Commercial banks are delaying import-related payments due to a dollar shortage caused by upcoming foreign debt repayments and conditions on forex reserves set by the International Monetary Fund (IMF).
Import payments under open accounts and contracts are being deferred by 2–3 weeks. Banks are also clearing letters of credit (LCs) at rates higher than the interbank rate, reported Express Tribune.
The rupee open market rate has approached Rs. 285/$ as of Friday, 30 May.
The pressure stems from Pakistan’s $2.4 billion in commercial debt repayments due by June-end, mainly to China, along with other multilateral outflows.
To meet the IMF’s end-June net reserves target of negative $7.5 billion, the SBP continues buying dollars from the market, which is limiting supply for importers.
The end-March NIR stood at negative $10.2 billion.

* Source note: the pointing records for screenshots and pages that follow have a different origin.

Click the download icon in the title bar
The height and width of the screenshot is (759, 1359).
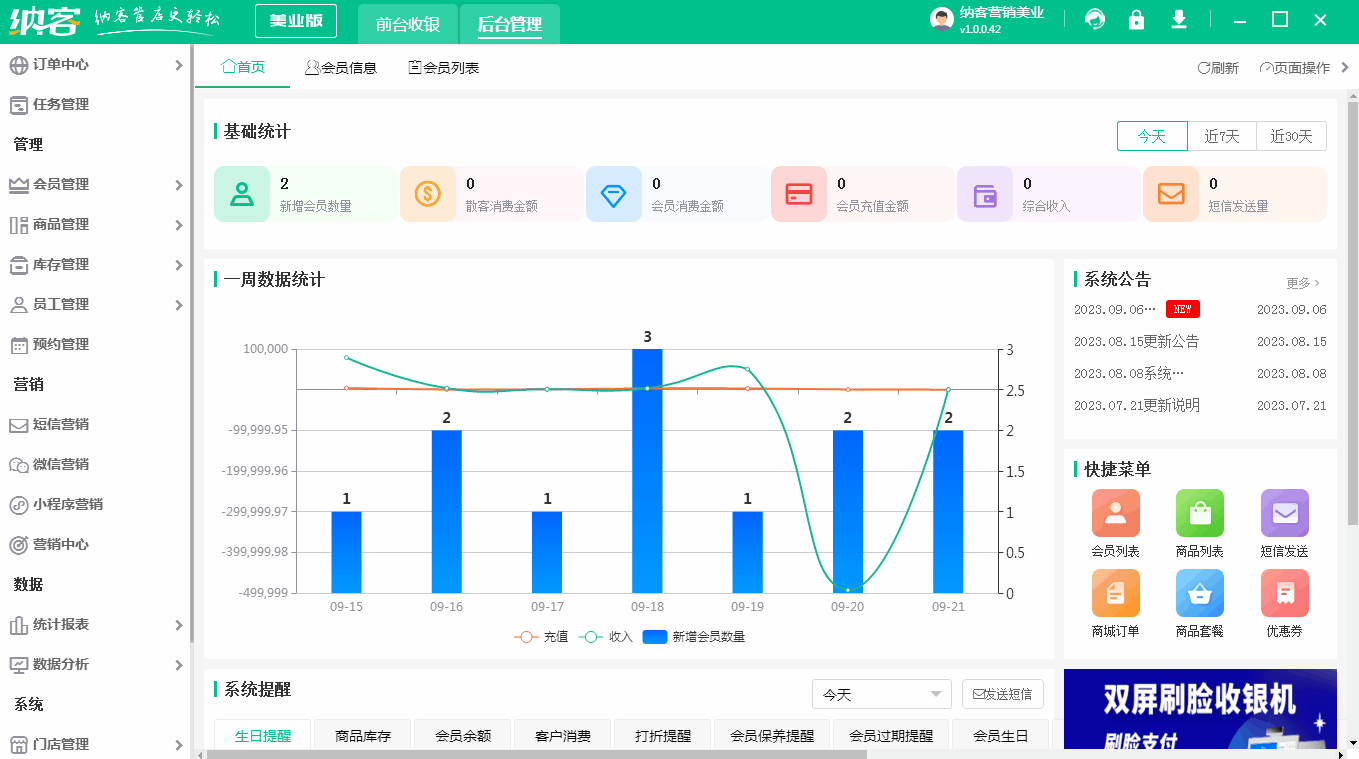pyautogui.click(x=1178, y=19)
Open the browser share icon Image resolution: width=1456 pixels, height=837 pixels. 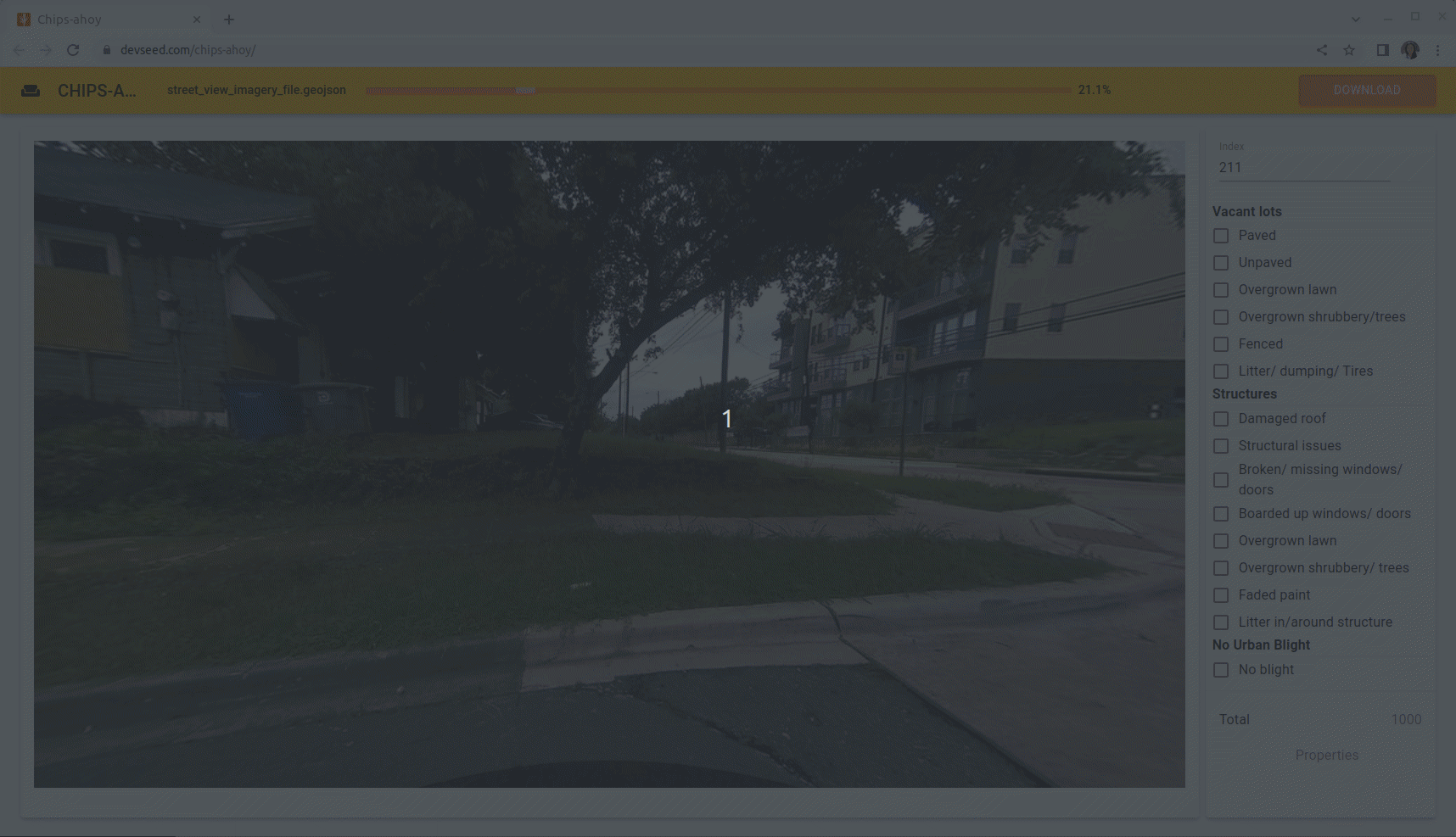[1322, 50]
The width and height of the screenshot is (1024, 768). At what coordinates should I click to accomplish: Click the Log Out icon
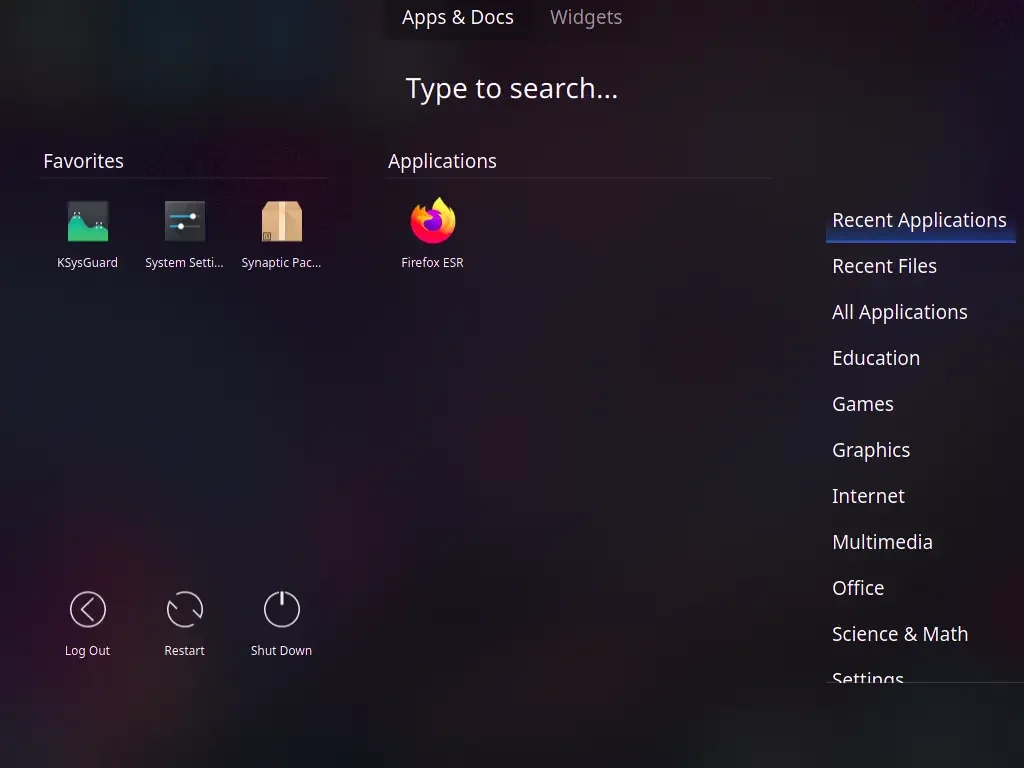pos(88,609)
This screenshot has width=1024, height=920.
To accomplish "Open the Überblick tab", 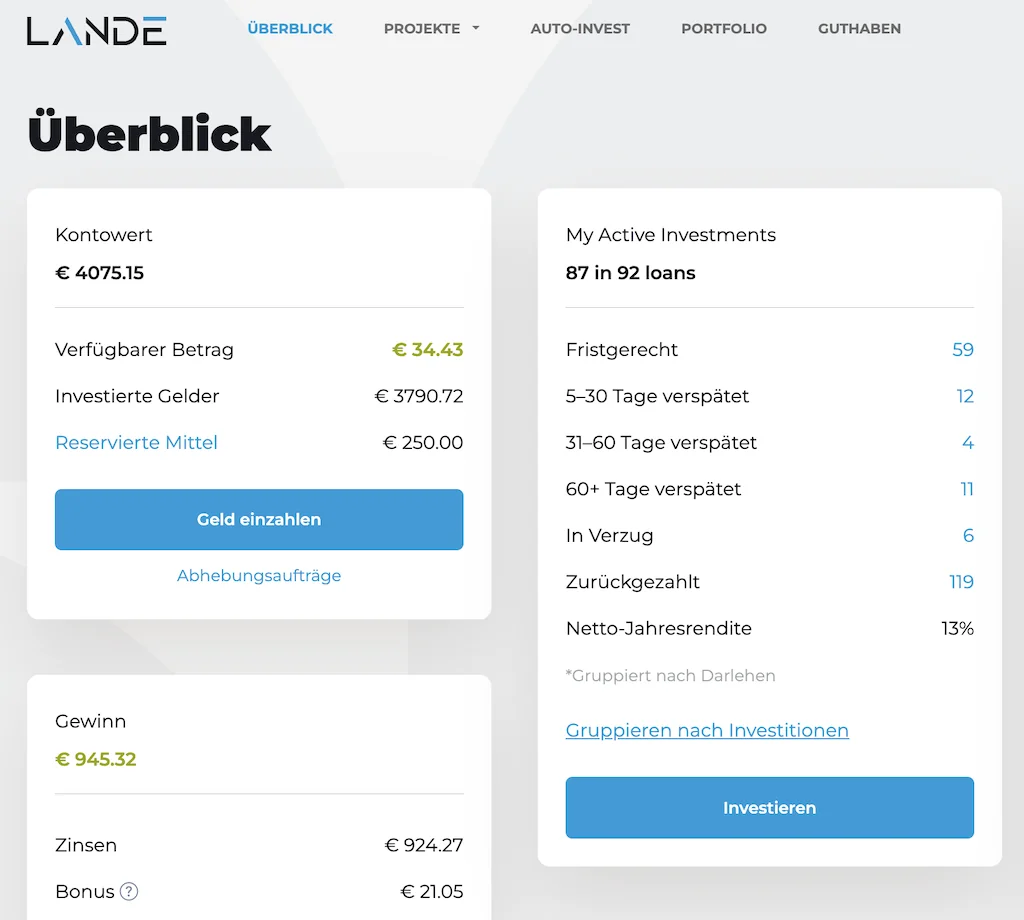I will coord(290,29).
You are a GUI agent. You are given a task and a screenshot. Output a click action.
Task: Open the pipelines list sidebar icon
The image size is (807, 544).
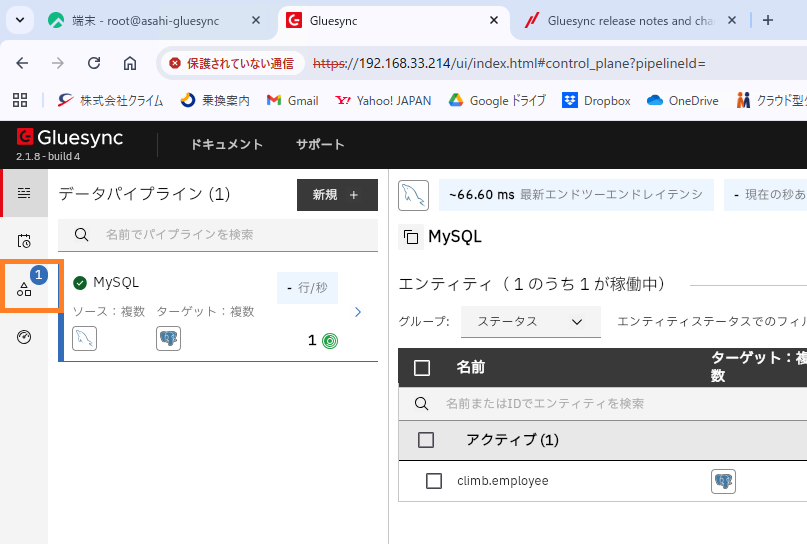(24, 193)
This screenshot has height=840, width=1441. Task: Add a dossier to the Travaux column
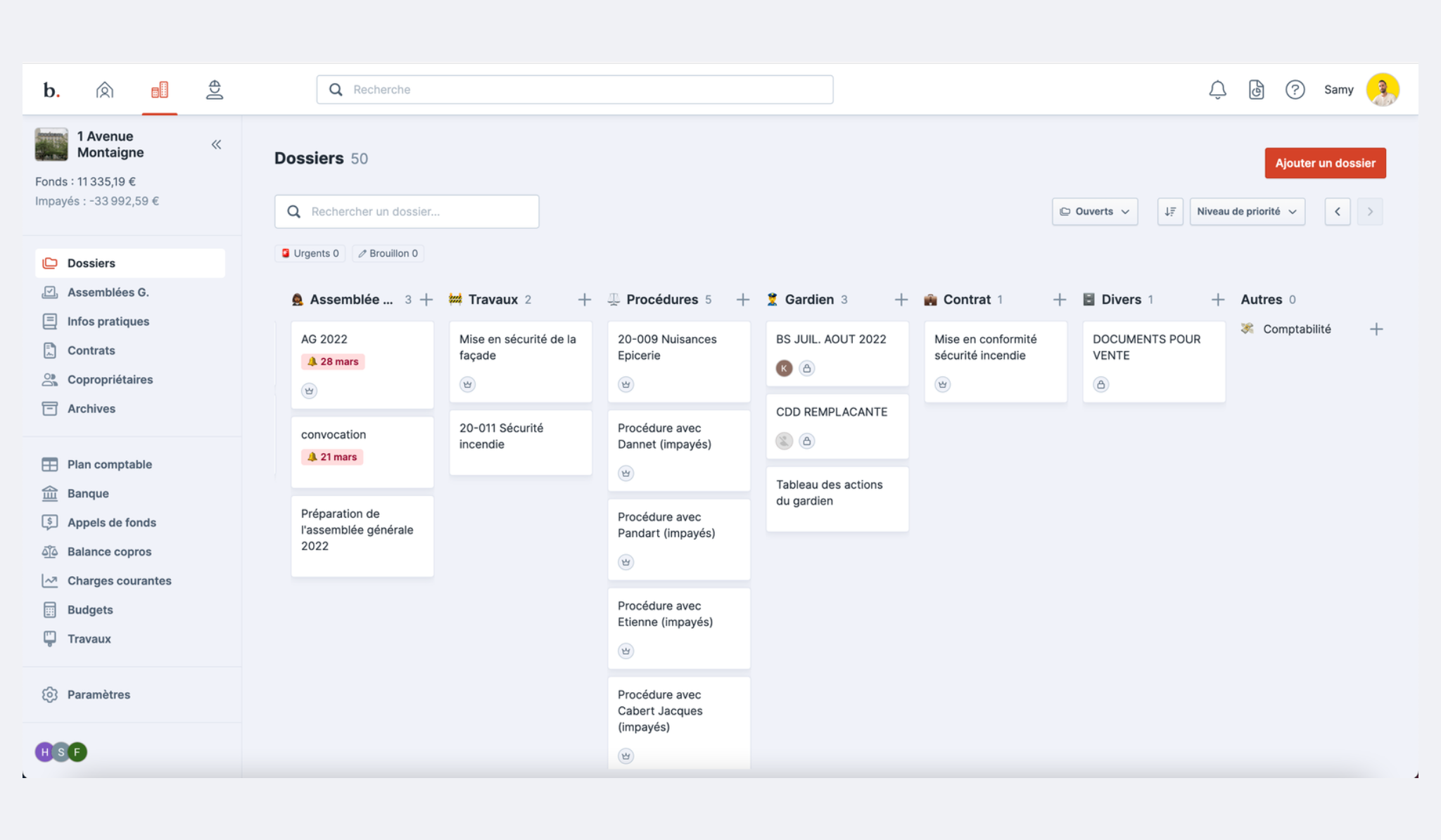coord(584,300)

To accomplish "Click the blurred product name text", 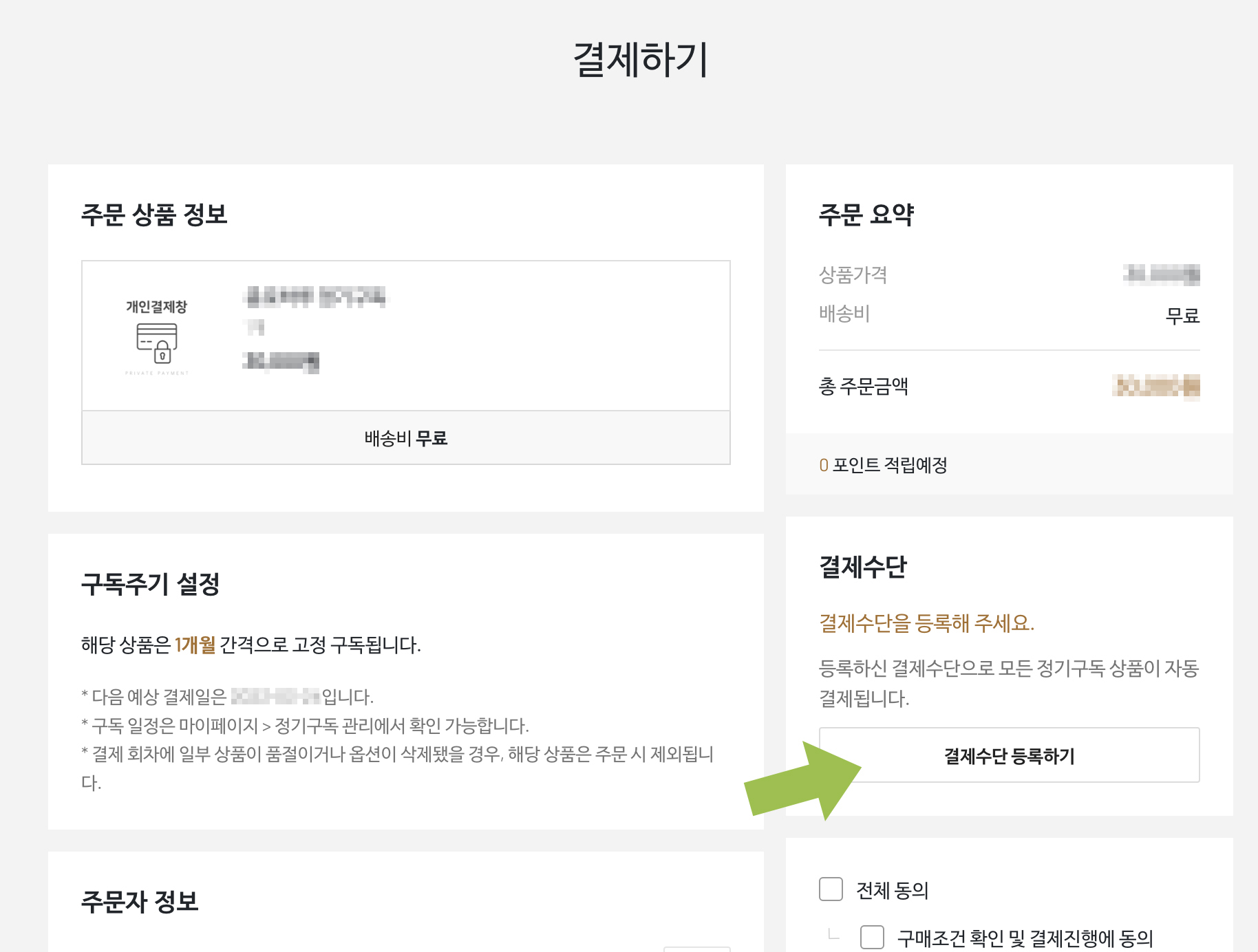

The SBP must improve reserves by $2.7 billion in the current quarter.
Importers like PSO and PARCO have paid up to Rs. 3 more per dollar in recent transactions. This cost increase could affect fuel prices.
Despite stable remittance and export inflows, dollar demand from the financial account is driving the pressure.
Banking executives have urged the SBP to pause dollar buying temporarily.
A seasonal rise in demand due to Hajj has added to the shortage but is expected to ease soon.
In the first nine months of FY2024, SBP bought over $9 billion from the market and reduced external debt by $800 million. However, exporters warn that the tight control on the exchange rate is eroding competitiveness.